Anyway it’s relatively easy to use because it works in the browser, so it won’t terrify your non-geek friends. Not too much. Much cheaper than dropbox. Host-blind encryption business from New Zealand. The UI is occasionally freaky but it’s reasonably functional, especially for its bargain-basement price. An OK tradeoff of respectability and affordability, like living in Bulgaria.

Rclone

Rclone is a command line program to sync files and directories to and from Google Drive, Amazon S3, Memset Memstore, dropbox etc.

Features:

Features

  • MD5/SHA1 hashes checked at all times for file integrity
  • Timestamps preserved on files
  • Partial syncs supported on a whole file basis
  • Copy mode to just copy new/changed files
  • Sync (one way) mode to make a directory identical
  • Check mode to check for file hash equality
  • Can sync to and from network, eg two different cloud accounts
  • Optional encryption (Crypt)
  • Optional FUSE mount (rclone mount)

ad hoc

rsync, aws sync.

Others

Online backup

Listing encrypted backups only, because I am not crazy.

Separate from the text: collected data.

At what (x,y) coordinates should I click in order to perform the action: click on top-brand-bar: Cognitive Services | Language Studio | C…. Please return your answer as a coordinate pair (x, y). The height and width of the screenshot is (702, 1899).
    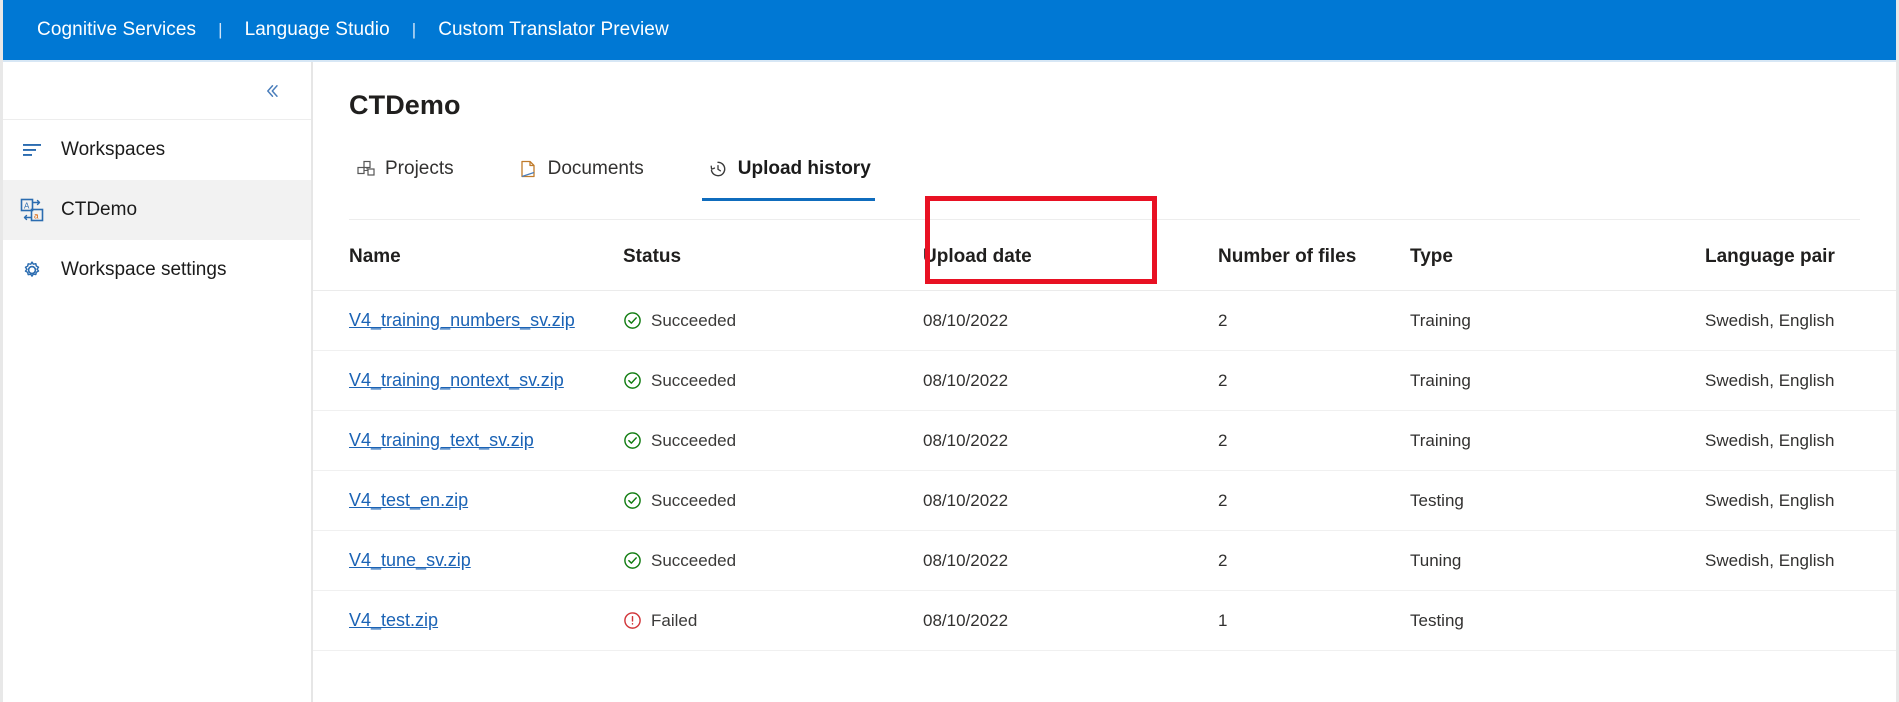
    Looking at the image, I should click on (950, 31).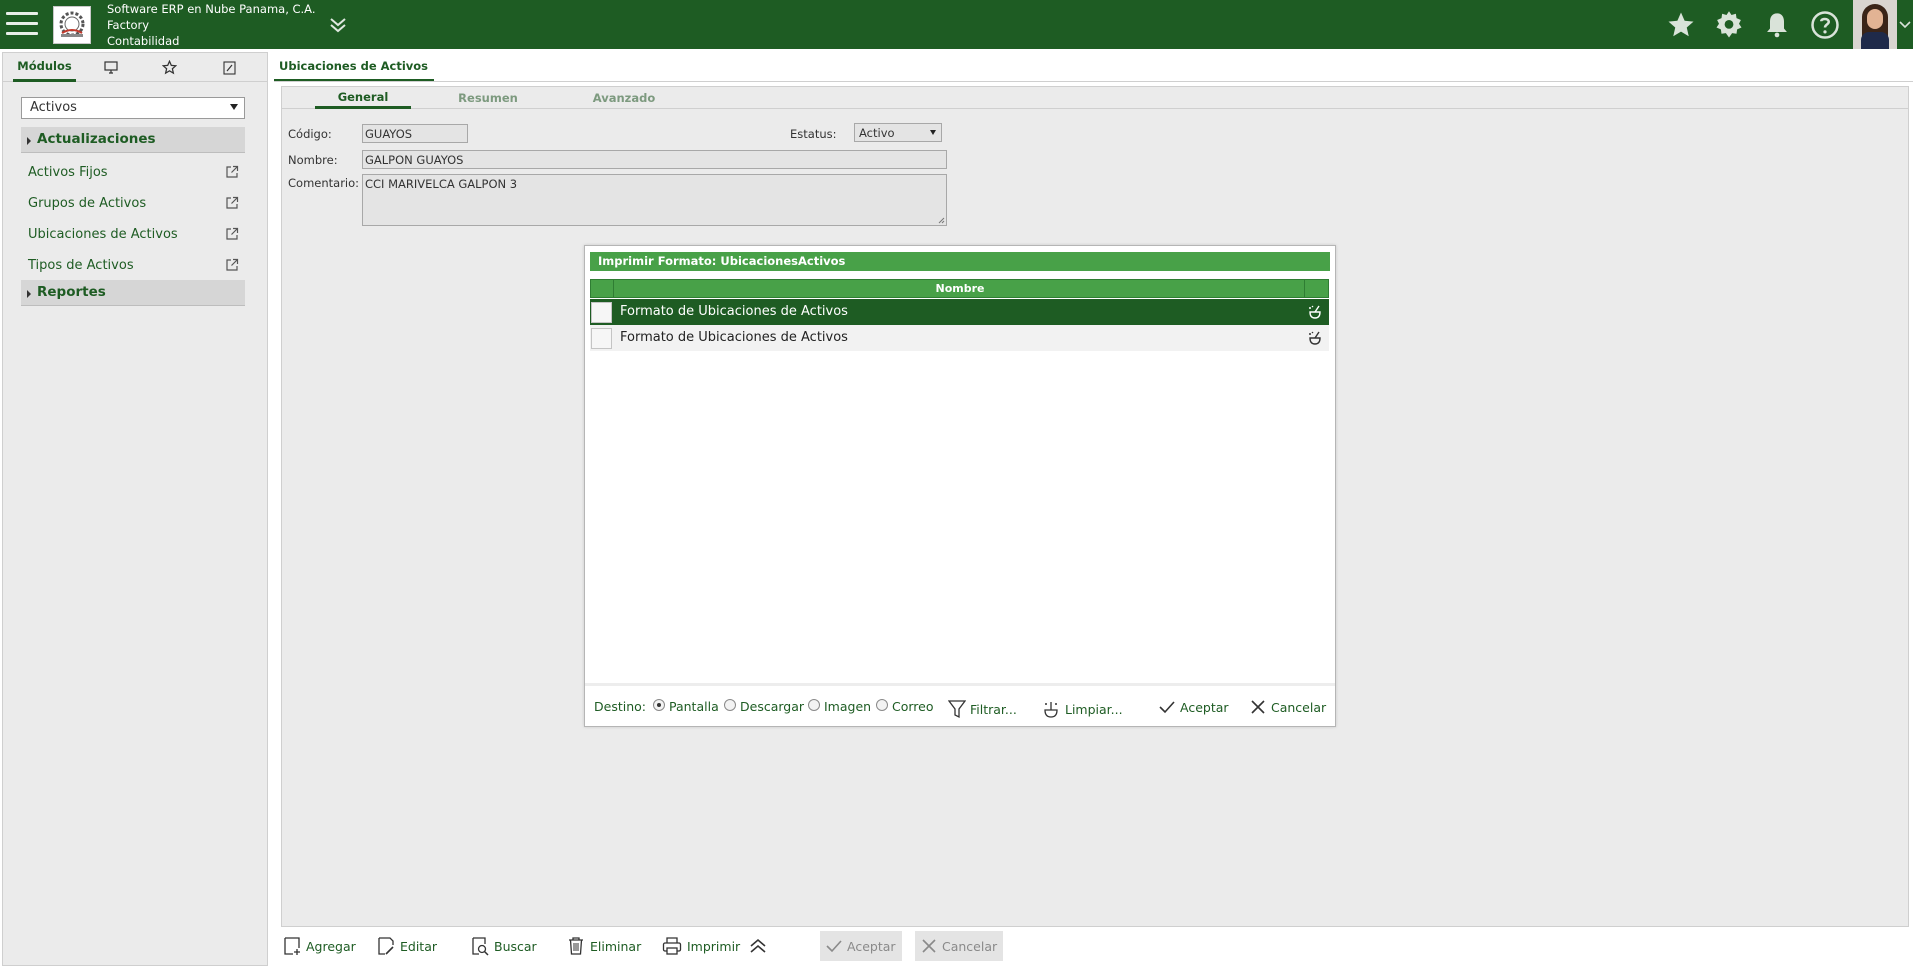  I want to click on estatus-label: Estatus:, so click(814, 134).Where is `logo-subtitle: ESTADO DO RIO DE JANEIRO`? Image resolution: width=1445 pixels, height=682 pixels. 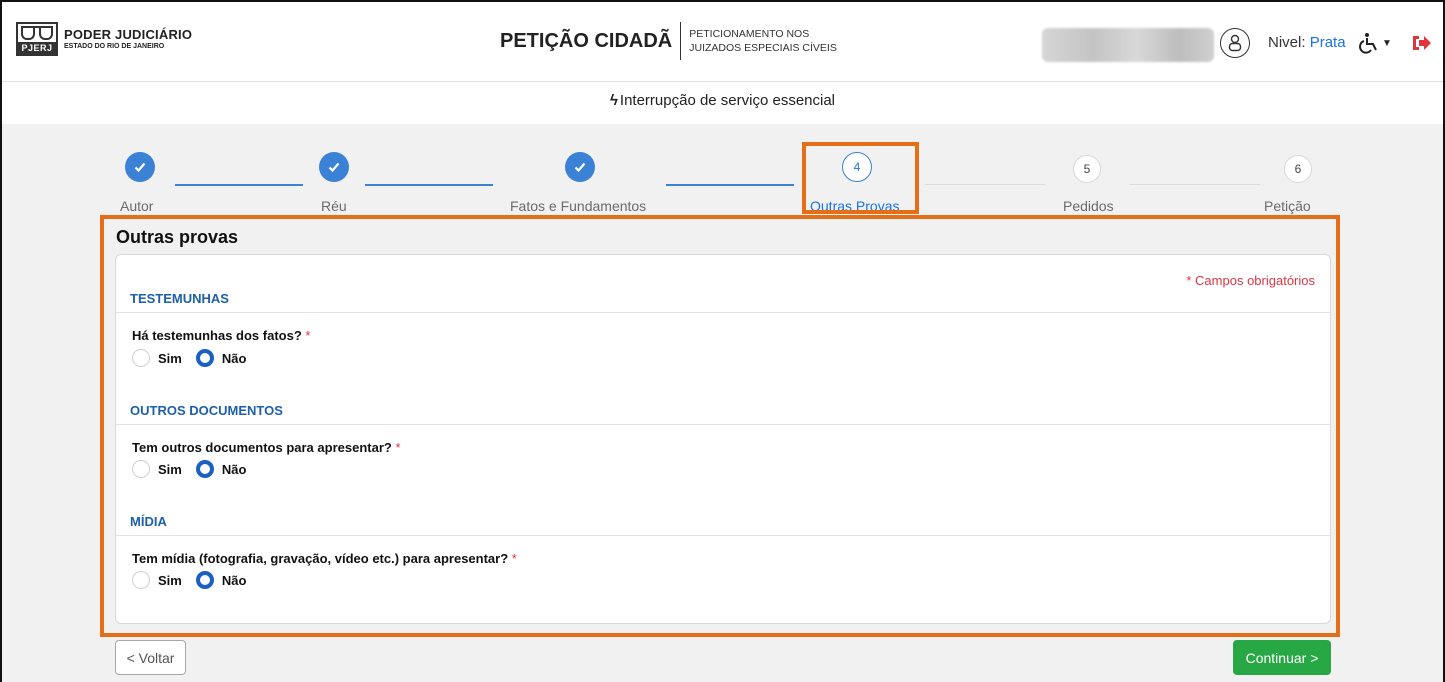 logo-subtitle: ESTADO DO RIO DE JANEIRO is located at coordinates (114, 46).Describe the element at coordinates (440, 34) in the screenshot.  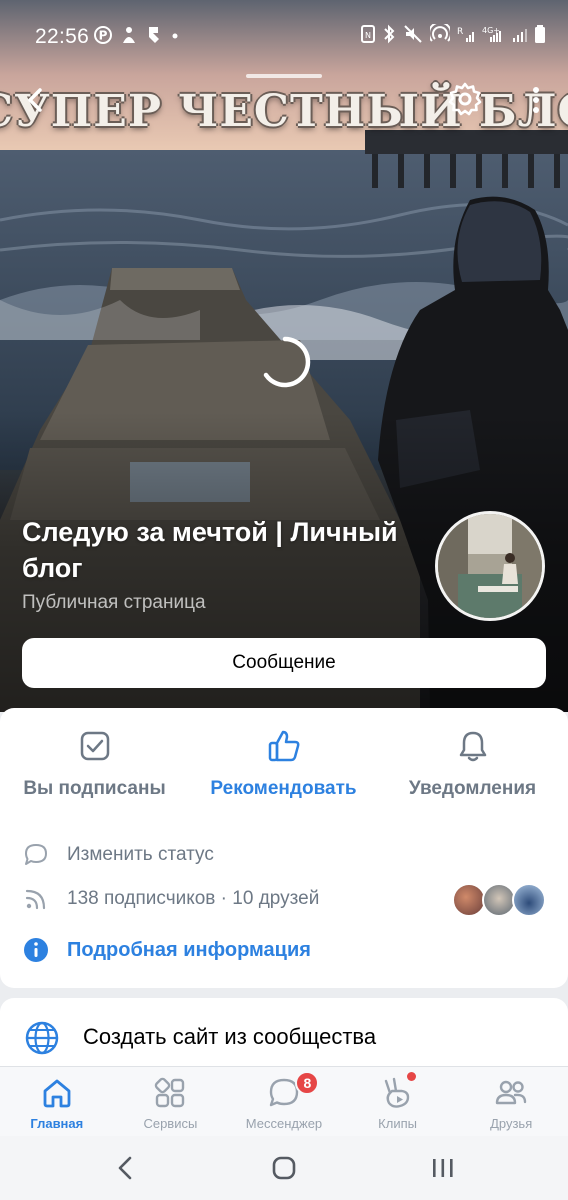
I see `hotspot-icon` at that location.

Also, I’m only listing open-source options or ones not in a jurisdiction with especially poor privacy, such as China, Russia or the USA.

Windows, OSX, Linux, duplicati:

Duplicati works with standard protocols like FTP, SSH, WebDAV as well as popular services like Microsoft OneDrive, Amazon Cloud Drive / S3, Google Drive, box.com, Mega, hubiC and many others.

Features:

  • Backup files and folders with strong AES-256 encryption. Save space with incremental backups and data deduplication.
  • Run backups on any machine through the web-based interface or via command line interface.
  • Duplicati has a built-in scheduler and auto-updater.

OSX, linux, more bare-bones, duplicity:

Duplicity backs directories by producing encrypted tar-format volumes and uploading them to a remote or local file server. Because duplicity uses librsync, the incremental archives are space efficient and only record the parts of files that have changed since the last backup. Because duplicity uses GnuPG to encrypt and/or sign these archives, they will be safe from spying and/or modification by the server.

Linux, OSX, tarsnap. comes with a server for $0.25/gb/month:

Tarsnap is a secure, efficient online backup service:

Encryption: your data can only be accessed with your personal keys. We can’t access your data even if we wanted to! Source code: the client code is available. You don’t need to trust us; you can check the encryption yourself! Deduplication: only the unique data between your current files and encrypted archives is uploaded. This reduces the bandwidth and storage required, saving you money! Tarsnap runs on UNIX-like operating systems (BSD, Linux, MacOS X, Cygwin, etc)

syncing dotfiles

You might try mackup to sync settings for linux and osx machines alike to some folder somewhere. It’s a database of which actual settings of various apps are actually syncable. On second thoughts, this is a fragile approach. And it freaks out if you have non-ascii characters in your filenames. Do something different.

Revised recommendation:

Use a bare git repo:

git init --bare $HOME/.dotfiles
alias dotfiles='git --git-dir=$HOME/.dotfiles/ --work-tree=$HOME'
dotfiles config --local status.showUntrackedFiles no
echo "alias dotfiles='git --git-dir=$HOME/.dotfiles/ --work-tree=$HOME'" \
  >> $HOME/.bashrc

Yes, much less freaky.

Actually, do you know what is even easier? Just make a git repo in your root dir. No more overthinking.

git init $HOME
git config --local status.showUntrackedFiles no

Now! go forth and steal other peoples’ dotfile tricks.